Na mesa de um juiz criminal, uma pilha de processos. Cada um com a história de uma vida. Uma simples assinatura pode mudar o destino de uma pessoa. Na hora da decisão, algumas vezes difícil, não é raro a emoção se intrometer. O juiz presidente do Tribunal do Júri, João Luiz Cleve Machado, não só admite essa intromissão como a considera normal. ''Independentemente da profissão, somos todos humanos. Acho que um juiz tem que ser muito emotivo, senão não serve para julgar os outros''.

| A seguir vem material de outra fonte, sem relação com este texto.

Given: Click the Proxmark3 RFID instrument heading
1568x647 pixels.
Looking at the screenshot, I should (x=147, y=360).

Machado lembra ainda que um bom juiz precisa saber se colocar no lugar dos outros e tem que entender muito de sentimentos porque nas mãos dele estão as vidas de outras pessoas.''No mesmo processo, tem o lado de quem matou e o de quem morreu. Vejo o desespero de uma mãe que viu o filho ser morto e da outra, que está com o filho preso'', argumenta. ''É preciso ter muito cuidado porque numa canetada pode se destruir a vida de alguém''.

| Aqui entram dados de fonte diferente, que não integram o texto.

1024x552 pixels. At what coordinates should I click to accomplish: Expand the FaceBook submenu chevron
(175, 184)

Sentimentos como piedade e angústia são velhos conhecidos do juiz. ''A gente tem que saber o que é emoção e não ficar alheio às emoções do processo. Muitas vezes, a emoção é o motivo do crime e o motivo tem muita importância num julgamento. Por exemplo, é diferente um pai que mata o estuprador da filha e o assaltante que mata o dono da padaria. Embora os dois sejam homicidas, são casos muito distintos'', ressalta.

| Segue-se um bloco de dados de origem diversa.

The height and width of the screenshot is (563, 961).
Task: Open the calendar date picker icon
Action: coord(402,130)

Para ele, a emoção ajuda, não atrapalha. ''Infeliz daquele que não consegue levar o lado humano para a profissão. Mesmo colocando a razão acima dela, a emoção não pode ser excluída nunca''. Afinal, segundo o magistrado, emoção é também o sentimento de paz que lhe garante sempre um sono tranquilo: ''Meu maior tribunal é o meu travesseiro. Tenho a convicção de que nunca condenei um inocente. Posso ter absolvido um culpado, mas nunca mandei um inocente para a cadeia''.(P.F.)